In vivo, Buquina (50μg) treated FMDV-infected suckling mice (body weight 3-4g) through intraperitoneal injection, significantly prolonging the survival time of suckling mice and reducing the lesions of cardiac tissue ^[4]. Buquina (10-20 mg/kg) was treated with BALB/c mice through intraperitoneal injection, causing a 31% reduction in blood cell accumulation volume percentage, and a 30% and 25% reduction in UTP and CTP levels in bone marrow cells, respectively, indicating that Buquina Quinal treatment of mice may induce anemia ^[5].

References:

[1] Sykes D B , Kfoury Y S , Mercier F ,et al.Inhibition of the Enzyme Dihydroorotate Dehydrogenase Overcomes Differentiation Blockade in Acute Myeloid Leukemia[J].Blood, 2016, 128(22):1656-1656.

[2] Schnellrath L C , Damaso C R .Potent antiviral activity of brequinar against the emerging Cantagalo virus in cell culture[J].International journal of antimicrobial agents, 2011, 38(5):435-441.

[3] Qing M , Zou G , Wang Q Y ,et al.Characterization of dengue virus resistance to brequinar in cell culture.[J].Antimicrobial Agents and Chemotherapy, 2010, 54(9):3686-3695.

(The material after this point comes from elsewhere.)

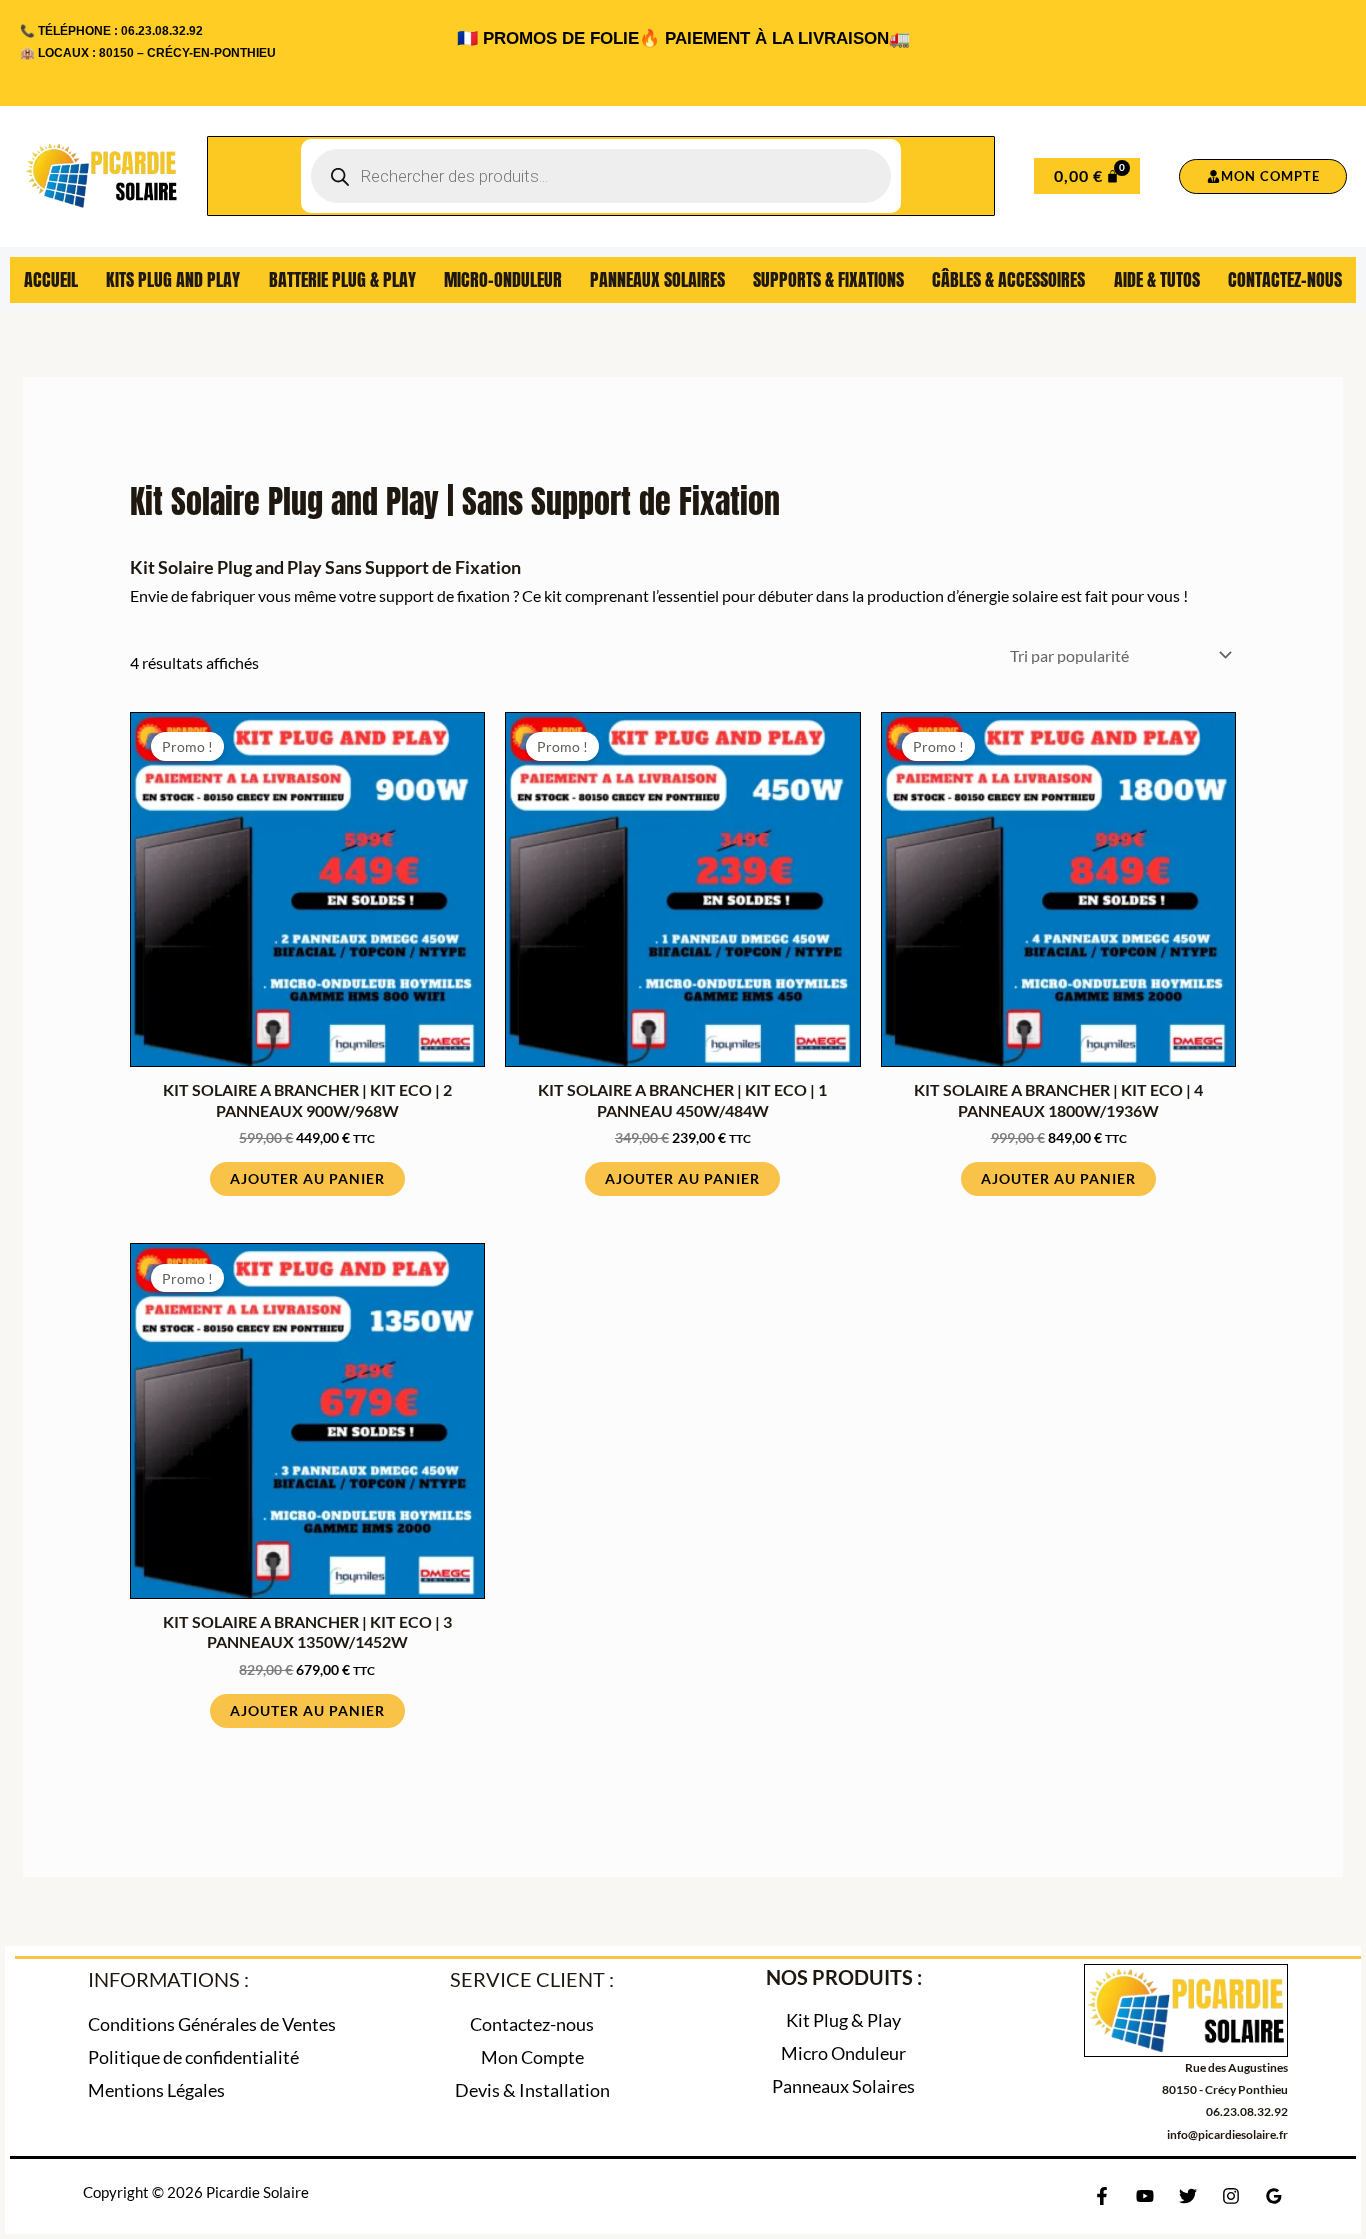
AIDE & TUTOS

[4] Li S F , Gong M J , Sun Y F ,et al.Antiviral activity of brequinar against foot-and-mouth disease virus infection in vitro and in vivo[J].Biomedicine & pharmacotherapy, 2019, 116:108982.

[5] Xu X , Williams J W , Shen J ,et al.In vitro and in vivo mechanisms of action of the antiproliferative and immunosuppressive agent, brequinar sodium.[J].Journal of Immunology, 1998, 160(2):846-53.

布喹那（Brequinar）是一种特异性的二氢乳清酸脱氢酶DHODH抑制剂，在体外IC₅₀值约为20nM^[1]。DHODH是嘧啶从头生物合成途径的一种酶，布喹那的作用机制是通过抑制DHODH活性，耗尽细胞嘧啶池来靶向病毒DNA合成^[2]。

在体外，布喹那（0-75μM）处理受CTGV病毒感染的BSC-40细胞24h，以剂量依赖性方式显著抑制胞内CTGV病毒产量，EC₅₀为0.017±0.05μM，且在高浓度75μM时能保证细胞活力保持在近80%^[2]。布喹那（0-25μM）分别处理受DENV-2, WNV, YFV, PWV, WEEV病毒感染的Vero细胞42h，有效抑制所有测试的病毒，且抗病毒活性并非由化合物介导的毒性引起^[3]。布喹那（0-100μM）处理感染FMDV的IBRS-2细胞8h，有效抑制FMDV的蛋白和mRNA表达^[4]。

在体内，布喹那（50μg）通过腹腔注射治疗受FMDV感染的乳鼠（体重3-4g），显著延长了乳鼠的存活时间，减轻了心脏组织的病变^[4]。布喹那（10-20 mg/kg）通过腹腔注射处理BALB/c小鼠，引起血细胞堆积体积百分比减少了31%，骨髓细胞中的UTP和CTP水平分别降低了30%和 25%，说明布喹那治疗小鼠可能会诱发贫血^[5]。